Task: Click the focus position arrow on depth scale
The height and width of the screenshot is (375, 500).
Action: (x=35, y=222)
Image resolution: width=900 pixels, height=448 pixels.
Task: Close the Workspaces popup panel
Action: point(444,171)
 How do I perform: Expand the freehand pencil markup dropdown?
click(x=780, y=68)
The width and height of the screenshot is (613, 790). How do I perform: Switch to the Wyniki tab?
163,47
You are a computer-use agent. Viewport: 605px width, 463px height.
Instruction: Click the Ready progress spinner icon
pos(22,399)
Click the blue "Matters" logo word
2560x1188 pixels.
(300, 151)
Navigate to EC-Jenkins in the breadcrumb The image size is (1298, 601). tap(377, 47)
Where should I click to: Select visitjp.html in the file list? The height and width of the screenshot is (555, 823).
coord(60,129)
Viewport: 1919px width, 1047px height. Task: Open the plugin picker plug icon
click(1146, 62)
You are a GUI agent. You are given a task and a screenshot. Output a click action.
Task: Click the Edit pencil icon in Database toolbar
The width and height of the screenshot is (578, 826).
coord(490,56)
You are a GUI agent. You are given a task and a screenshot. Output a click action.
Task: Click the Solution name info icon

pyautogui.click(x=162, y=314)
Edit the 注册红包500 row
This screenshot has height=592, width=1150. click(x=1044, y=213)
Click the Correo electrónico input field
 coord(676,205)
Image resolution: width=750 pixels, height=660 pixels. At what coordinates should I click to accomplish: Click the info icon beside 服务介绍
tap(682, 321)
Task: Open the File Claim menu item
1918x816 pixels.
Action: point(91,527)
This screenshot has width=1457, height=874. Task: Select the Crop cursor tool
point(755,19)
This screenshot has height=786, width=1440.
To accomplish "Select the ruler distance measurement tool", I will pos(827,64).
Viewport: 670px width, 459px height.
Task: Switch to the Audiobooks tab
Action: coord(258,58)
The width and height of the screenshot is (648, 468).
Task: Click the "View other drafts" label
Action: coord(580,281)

+===+

### [YOUR INSTRUCTIONS]
Exactly as they appear, print the lines from the one holding "Image resolution: width=750" through the final line of the entries, and no others.

### [SOLUTION]
Image resolution: width=750 pixels, height=660 pixels. At what coordinates should I click to accomplish: Click the info icon beside 服务介绍
tap(682, 321)
Task: Open the File Claim menu item
1918x816 pixels.
Action: point(91,527)
This screenshot has width=1457, height=874. Task: Select the Crop cursor tool
point(755,19)
This screenshot has height=786, width=1440.
To accomplish "Select the ruler distance measurement tool", I will pos(827,64).
Viewport: 670px width, 459px height.
Task: Switch to the Audiobooks tab
Action: coord(258,58)
The width and height of the screenshot is (648, 468).
Task: Click the "View other drafts" label
Action: coord(580,281)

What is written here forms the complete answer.